Recognizing 3D objects and localizing them images is a difficult problem that has been around since the beginning of Computer Vision. The problem entails accurately segmenting each object in an image, inferring its semantic class and parsing it in terms of 3D parts. The challenges include dealing with a large number of different classes, appearances, poses and articulations of objects, occlusion, and varying illumination conditions. Our group has some of the seminal work on 3D object parsing and recognition. Our recent work on object detection with deep learning is ranked among the top performing methods in standard benchmarks.
3D scene understanding requires reasoning about multiple related tasks: (3D) object detection and segmentation, relationships between objects (e.g., support), scene-type prediction, as well as inferring the structure of the scene as well (e.g. ground plane in outdoor scenarios and layout of the room in indoors). Our work focuses on designing holistic models that reason jointly about the related sub-tasks, and as such outperform the individual modules.
Some of the topics we are working on: semantic understanding and 3D reconstruction of RGB and RGB-D scenes, room layout estimation, indoor and outdoor localization, depth from a single image.
A successful robotic platform needs to be able to understand both the three-dimensional visual world as well as the human’s (lingual) instructions, and communicate its understanding back to the user in a natural way. Our group works on integrating vision and language in order to develop high-performance autonomous systems that can interact with humans through language. Such solutions are of particular importance for the visually impaired where language is one of the only means of human-robot interaction.

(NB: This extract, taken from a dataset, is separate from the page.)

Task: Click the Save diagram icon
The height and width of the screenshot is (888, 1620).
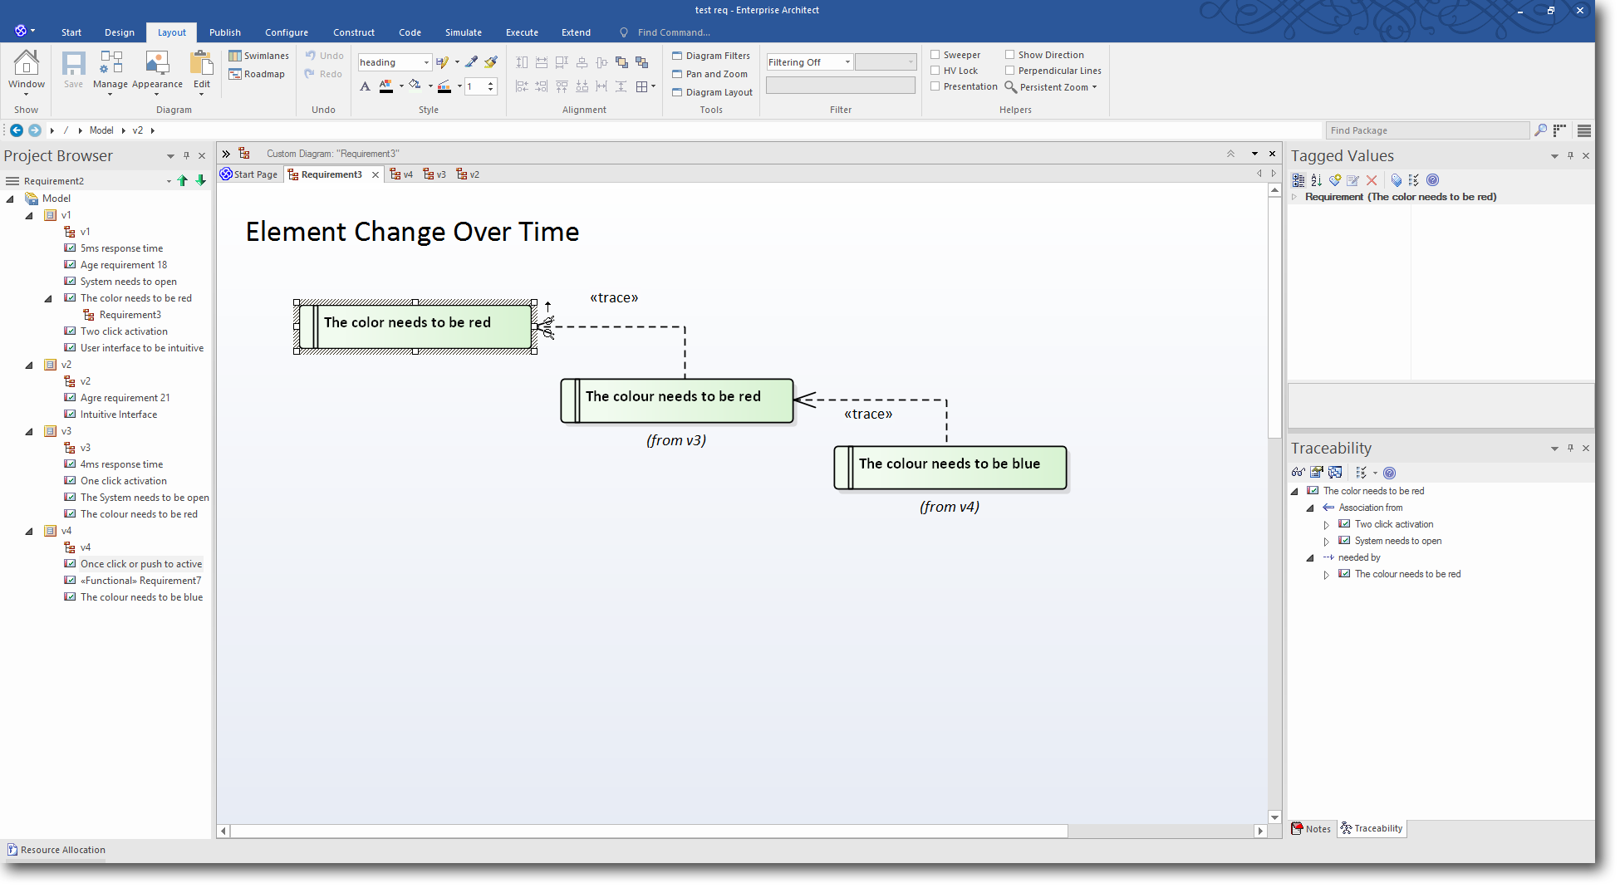Action: 73,70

The topics we are tackling are: image and video captioning, learning visual models from textual descriptions, zero-shot learning, alignment of text and video, and image search.
The physical regularities of our 3-D world project to regularities on our retinae that the human vision system has evolved to detect very efficiently. Detecting such regularities, the process of perceptual grouping, helps the human vision system parse an image into distinct objects, parse an object into distinct parts, or parse a video sequence into multiple moving objects. Our research seeks to computationally model such perceptual grouping processes, including symmetric part detection, symmetric part grouping, contour closure detection, region segmentation, and motion segmentation, in support of image and video segmentation when knowledge of image/video content is unavailable.
The shape of an object is a powerful invariant feature for many object categories. But a categorical shape description must be invariant to within-class shape deformation, leading to shape representations that capture the qualitative shape of an object. Our research explores various qualitative 2-D and 3-D shape representations, how they can be recovered from 2-D and 3-D images, and their role in object categorization.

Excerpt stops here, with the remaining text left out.